Contudo, por não concordarem com a referida liquidação os Recorridos apresentam junto do Tribunal Administrativo e Fiscal de Sintra impugnação judicial invocando para o efeito violação do dever de fundamentação do acto tributário e, errónea interpretação/aplicação das normas de incidência de IRS, quanto à tributação das ajudas de custo.

Sobre situação idêntica à dos presentes autos, o Supremo Tribunal Administrativo já se pronunciou no Acórdão de 28/01/2015 no rec. 0901/14 nos seguintes termos “(…) A sentença recorrida face ao pedido e causa de pedir identificou como questão fulcral da impugnação a decisão sobre se as quantias abonadas aos Impugnantes pela sua entidade patronal a título de ajudas de custo revestirem efectivamente essa natureza ou se, ao invés, teriam natureza remuneratória.
Os impugnantes apresentaram uma declaração de IRS em que consideravam aquelas ajudas de custo sem natureza remuneratória.
Na sequência de uma acção inspectiva veio a AT a considerar que tinham os ditos montantes a natureza remuneratória, convidando os contribuintes a apresentar uma declaração de substituição que serviu de base à elaboração dos actos de liquidação impugnados.
Entendem os contribuintes que, pese embora tenham apresentado as declarações de substituição, não se conformam com a qualificação de valores remuneratórios das ajudas de custo que lhe foram pagas pela sua entidade patronal, nem com a tributação correspondente.
A apresentação de uma declaração de substituição, como resulta dos autos não decorreu de acto de iniciativa do contribuinte que com ele visasse corrigir um dado que inserira na sua declaração inicial de rendimentos. Ela surge, na sequência de uma acção inspectiva e após ter sido instado pela AT para corrigir os valores, nos termos que ela indicou.
Não estamos, verdadeiramente a falar de uma confissão de dívida, nem de uma confissão de rendimento, muito menos de uma confissão da sua ocultação. Movemo-nos no âmbito do direito tributário em que o legislador entendeu que, nestes casos, deve ser apresentada uma declaração de substituição e a sua não apresentação é punível com coima.

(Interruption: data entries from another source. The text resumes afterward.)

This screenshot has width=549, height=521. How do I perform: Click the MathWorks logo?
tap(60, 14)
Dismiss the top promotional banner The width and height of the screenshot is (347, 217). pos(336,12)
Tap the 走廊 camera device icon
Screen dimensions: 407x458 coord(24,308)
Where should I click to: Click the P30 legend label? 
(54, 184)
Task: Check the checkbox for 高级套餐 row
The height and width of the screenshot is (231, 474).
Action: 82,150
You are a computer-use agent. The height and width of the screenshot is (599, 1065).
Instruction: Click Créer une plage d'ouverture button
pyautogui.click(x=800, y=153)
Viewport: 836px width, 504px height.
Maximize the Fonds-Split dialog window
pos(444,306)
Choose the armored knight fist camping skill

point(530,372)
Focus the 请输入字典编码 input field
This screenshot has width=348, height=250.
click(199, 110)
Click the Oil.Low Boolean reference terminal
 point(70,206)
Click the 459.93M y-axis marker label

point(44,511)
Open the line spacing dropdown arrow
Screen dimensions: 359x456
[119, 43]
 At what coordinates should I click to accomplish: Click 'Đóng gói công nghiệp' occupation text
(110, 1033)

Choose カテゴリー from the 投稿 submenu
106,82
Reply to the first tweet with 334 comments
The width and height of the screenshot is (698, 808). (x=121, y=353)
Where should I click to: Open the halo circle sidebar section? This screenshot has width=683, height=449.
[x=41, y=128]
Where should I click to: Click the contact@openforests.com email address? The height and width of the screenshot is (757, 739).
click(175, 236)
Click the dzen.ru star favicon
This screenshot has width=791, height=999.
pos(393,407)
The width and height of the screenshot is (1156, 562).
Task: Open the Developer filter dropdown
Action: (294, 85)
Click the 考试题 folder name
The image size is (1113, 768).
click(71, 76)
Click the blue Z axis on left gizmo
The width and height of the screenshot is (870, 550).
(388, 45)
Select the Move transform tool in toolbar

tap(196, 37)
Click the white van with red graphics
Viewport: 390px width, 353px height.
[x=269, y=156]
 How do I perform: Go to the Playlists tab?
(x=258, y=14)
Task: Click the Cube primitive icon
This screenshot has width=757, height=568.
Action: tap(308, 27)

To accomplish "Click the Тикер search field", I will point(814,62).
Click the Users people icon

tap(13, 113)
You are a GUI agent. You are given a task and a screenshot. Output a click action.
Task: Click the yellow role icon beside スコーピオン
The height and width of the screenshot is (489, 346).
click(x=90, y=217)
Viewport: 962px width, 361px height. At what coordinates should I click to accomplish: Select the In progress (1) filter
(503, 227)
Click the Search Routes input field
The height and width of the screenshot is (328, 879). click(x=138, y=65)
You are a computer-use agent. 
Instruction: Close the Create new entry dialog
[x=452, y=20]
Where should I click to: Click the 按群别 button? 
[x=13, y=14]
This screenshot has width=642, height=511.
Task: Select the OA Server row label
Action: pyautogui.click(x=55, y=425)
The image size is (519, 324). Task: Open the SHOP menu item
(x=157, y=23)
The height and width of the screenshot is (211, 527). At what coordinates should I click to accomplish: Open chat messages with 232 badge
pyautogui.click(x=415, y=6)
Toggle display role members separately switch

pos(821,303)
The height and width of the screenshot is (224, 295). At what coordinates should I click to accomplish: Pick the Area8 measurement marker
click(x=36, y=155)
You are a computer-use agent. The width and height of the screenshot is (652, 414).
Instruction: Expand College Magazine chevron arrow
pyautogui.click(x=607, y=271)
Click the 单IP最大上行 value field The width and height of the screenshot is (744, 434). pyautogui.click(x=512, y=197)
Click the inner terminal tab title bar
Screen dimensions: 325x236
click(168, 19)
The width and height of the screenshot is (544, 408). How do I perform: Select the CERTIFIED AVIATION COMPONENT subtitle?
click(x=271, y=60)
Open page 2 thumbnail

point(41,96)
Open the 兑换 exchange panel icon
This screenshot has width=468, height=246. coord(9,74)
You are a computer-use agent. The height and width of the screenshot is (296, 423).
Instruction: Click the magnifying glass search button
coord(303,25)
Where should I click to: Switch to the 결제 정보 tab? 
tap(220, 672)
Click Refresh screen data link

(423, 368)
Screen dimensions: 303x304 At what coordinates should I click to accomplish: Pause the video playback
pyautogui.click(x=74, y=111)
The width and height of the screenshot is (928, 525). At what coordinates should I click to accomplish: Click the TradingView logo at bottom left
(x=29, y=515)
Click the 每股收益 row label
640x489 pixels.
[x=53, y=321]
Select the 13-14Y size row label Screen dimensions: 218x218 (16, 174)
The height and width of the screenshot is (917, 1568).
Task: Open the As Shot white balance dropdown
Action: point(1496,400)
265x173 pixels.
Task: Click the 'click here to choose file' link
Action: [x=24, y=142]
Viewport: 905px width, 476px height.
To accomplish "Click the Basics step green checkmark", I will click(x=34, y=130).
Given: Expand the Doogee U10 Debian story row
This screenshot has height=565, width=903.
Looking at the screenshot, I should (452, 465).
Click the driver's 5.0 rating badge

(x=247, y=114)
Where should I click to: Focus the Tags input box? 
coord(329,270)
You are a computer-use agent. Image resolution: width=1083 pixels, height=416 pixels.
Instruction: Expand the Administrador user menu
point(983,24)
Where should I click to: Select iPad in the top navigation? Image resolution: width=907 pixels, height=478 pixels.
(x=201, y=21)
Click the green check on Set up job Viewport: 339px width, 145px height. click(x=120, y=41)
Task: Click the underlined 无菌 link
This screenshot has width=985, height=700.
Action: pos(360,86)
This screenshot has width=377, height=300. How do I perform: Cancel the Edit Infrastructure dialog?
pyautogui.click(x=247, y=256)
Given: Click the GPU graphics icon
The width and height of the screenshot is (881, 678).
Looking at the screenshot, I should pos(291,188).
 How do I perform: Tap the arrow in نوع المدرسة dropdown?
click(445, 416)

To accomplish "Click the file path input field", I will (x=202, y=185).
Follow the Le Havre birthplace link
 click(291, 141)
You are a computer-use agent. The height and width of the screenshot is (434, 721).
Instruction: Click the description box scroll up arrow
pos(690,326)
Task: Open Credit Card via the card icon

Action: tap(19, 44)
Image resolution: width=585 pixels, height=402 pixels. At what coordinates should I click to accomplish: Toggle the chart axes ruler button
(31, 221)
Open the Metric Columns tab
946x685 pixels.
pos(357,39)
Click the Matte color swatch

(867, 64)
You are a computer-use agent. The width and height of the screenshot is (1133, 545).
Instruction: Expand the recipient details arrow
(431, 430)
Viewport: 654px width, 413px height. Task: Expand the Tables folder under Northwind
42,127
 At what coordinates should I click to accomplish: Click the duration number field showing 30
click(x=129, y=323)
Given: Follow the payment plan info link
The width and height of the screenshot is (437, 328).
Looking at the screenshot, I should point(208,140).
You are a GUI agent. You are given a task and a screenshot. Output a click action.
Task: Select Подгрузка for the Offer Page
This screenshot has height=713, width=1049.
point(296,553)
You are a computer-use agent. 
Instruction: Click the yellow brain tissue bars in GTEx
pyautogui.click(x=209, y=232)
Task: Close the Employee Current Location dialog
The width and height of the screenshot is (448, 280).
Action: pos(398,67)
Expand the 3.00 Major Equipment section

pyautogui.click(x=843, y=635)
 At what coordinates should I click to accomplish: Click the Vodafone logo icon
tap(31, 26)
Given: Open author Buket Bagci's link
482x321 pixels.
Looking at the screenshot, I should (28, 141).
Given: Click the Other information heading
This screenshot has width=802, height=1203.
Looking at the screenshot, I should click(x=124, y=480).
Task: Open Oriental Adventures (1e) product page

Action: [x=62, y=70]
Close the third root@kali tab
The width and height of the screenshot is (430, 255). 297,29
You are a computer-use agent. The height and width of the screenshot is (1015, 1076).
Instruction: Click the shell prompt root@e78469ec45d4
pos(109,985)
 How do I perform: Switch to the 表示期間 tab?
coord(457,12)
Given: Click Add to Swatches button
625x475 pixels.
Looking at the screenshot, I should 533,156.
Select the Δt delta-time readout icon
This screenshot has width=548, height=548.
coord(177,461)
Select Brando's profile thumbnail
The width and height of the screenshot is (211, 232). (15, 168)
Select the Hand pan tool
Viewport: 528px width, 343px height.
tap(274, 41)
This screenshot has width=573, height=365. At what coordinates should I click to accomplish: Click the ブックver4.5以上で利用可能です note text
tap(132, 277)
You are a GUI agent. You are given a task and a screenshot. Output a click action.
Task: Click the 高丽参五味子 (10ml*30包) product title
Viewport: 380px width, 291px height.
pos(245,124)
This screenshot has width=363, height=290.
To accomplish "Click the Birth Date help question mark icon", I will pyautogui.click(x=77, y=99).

Mas da apresentação dessa declaração não decorre que, sem possibilidade de discussão contenciosa do que dela conste, o contribuinte afirma e aceita a legalidade da tributação que com base nela ocorre.
A declaração de substituição, como a declaração inicial não priva o contribuinte de vir posteriormente a demonstrar que alguns dos dados que dela constam, pese embora hajam por si sido indicados, não correspondem à verdade.
A questão do ónus da prova nestas situações foi já apreciado e decidido de forma reiterada e uniforme em numerosos acórdãos do Supremo Tribunal Administrativo, nomeadamente, Acs. do STA, de 06.03.2008 - Processos nºs 01043/07 e 01063/07, de 12.03.2008 - Processos nºs 01042/07 e 01065/07 e de 23.04.2008 - Processos nºs 01055/07 e 01044/07 e no acórdão do Pleno da Secção de Contencioso Tributário do STA de 8/11/06, no recurso 01082/04, todos acessíveis em www.dgsi.pt. Parafraseando este último referido acórdão, diremos: «Na estrutura do IRS visa-se tributar apenas o rendimento efectivo dos contribuintes, embora esses rendimentos efectivos possam ser presumidos.
Por isso, o artigo 2° do CIRS que define os rendimentos do trabalho, tem de ser interpretado a esta luz, como abrangendo apenas hipóteses em que as atribuições pecuniárias feitas aos trabalhadores por conta de outrem visem proporcionar-lhe um acréscimo patrimonial, afastando a incidência do imposto relativamente a atribuições patrimoniais que visam apenas compensar o trabalhador de despesas que teve de suportar para assegurar o exercício adequado da função».
Compete à Administração Tributária demonstrar a existência dos factos constitutivos dos seus direitos, ou seja, a verificação de situações susceptíveis de serem tributadas, designadamente ao abrigo do artigo 2° do Código do IRS. (…)
Tratando-se, como se trata, de uma verdadeira norma de delimitação negativa de incidência ou de exclusão de tributação de IRS, competia à Administração Tributária alegar, para poder provar em seguida, ou, que as quantias pagas a título de ajudas de custo não se destinaram a reembolsar os recorridos de despesas decorrentes da sua deslocação, porque elas não tinham tido lugar ou não ocorreram com a extensão apresentada, o que não decorre simplesmente da verificação de que o seu valor se repete ao longo dos meses, ou, que ultrapassaram os limites legais estabelecidos para a exclusão da respectiva tributação, dado que estes elementos são ainda factos fundamentadores ou enformadores do ato tributário. (…)”. (sublinhado nosso)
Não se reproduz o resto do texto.